N-methyl-D-aspartate receptors (NMDARs) mediate excitatory neurotransmission and are involved in neurological disorders such as Alzheimer’s disease, epilepsy, and autism. Open-channel blockers such as dizocilpine (MK-801) effectively inhibit NMDAR activity, but their therapeutic use is limited by severe psychotomimetic side effects that arise from slow unbinding kinetics.
Here, we characterized 27 novel dibenzo[a,d][7]annulene derivatives designed to improve the safety profile of NMDAR blockers. Electrophysiological screening in HEK293 cells expressing human GluN1/GluN2A or GluN1/GluN2B receptors identified K2056 as a highly potent inhibitor (submicromolar IC₅₀ values) and K1949 as a moderate inhibitor. Both compounds inhibited GluN1/GluN2A and GluN1/GluN2B, subtypes that are essential for brain development and synaptic plasticity. In addition, both derivatives showed reduced cytotoxicity, supporting their potential as safer candidates.
In vivo, both K1949 and K2056 crossed the blood–brain barrier, and 10 mg/kg was identified as the no-observed-adverse-effect level (NOAEL). At this dose, neither compound induced hyperlocomotion in the open-field test nor impaired prepulse inhibition in rats, adverse effects typically observed with MK-801. Moreover, K1949, but not K2056, significantly reduced hippocampal damage in a rat model of NMDA-induced neurodegeneration.

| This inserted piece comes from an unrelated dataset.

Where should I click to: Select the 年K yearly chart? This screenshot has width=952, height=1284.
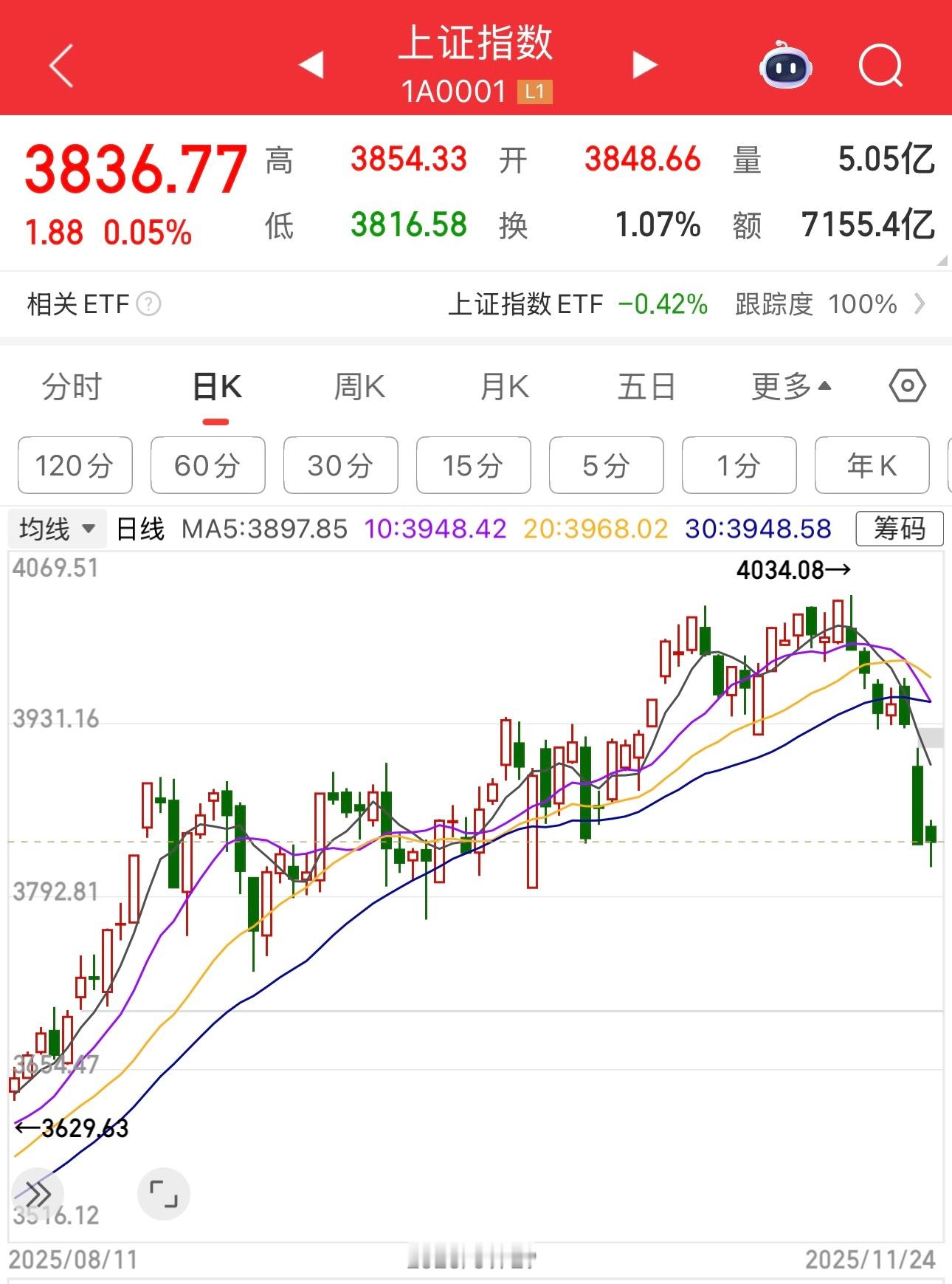tap(872, 465)
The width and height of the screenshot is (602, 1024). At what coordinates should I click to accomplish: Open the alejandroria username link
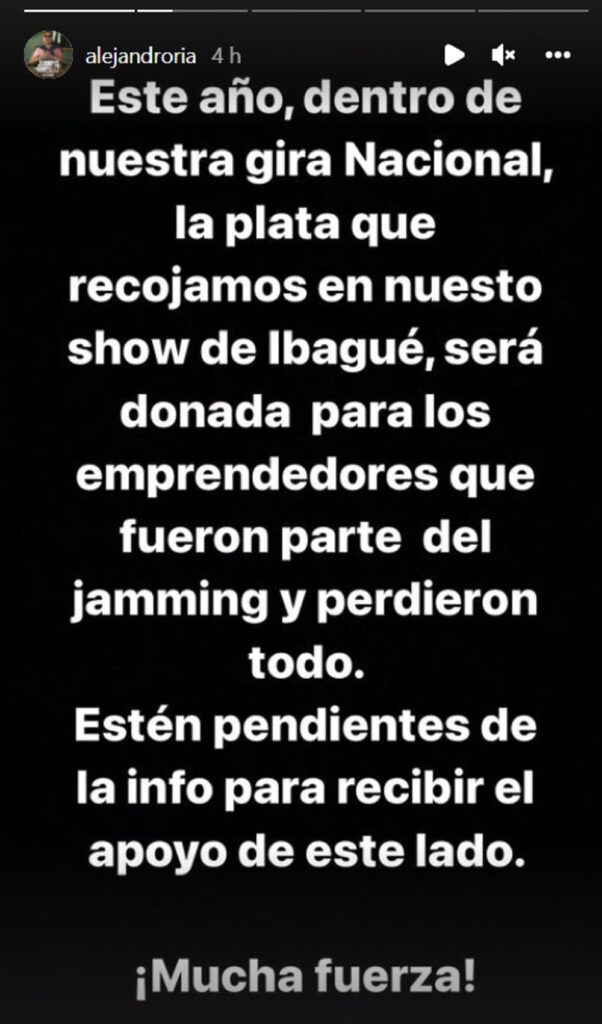(x=140, y=56)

These findings indicate that dibenzo[a,d][7]annulene analogs of dizocilpine represent promising NMDA receptor antagonists with reduced psychotomimetic liability. In particular, K1949 emerges as a neuroprotective lead candidate and K2056 as a highly potent blocker, supporting further development of these compounds for the treatment of Alzheimer’s disease and other NMDAR-related neurological disorders.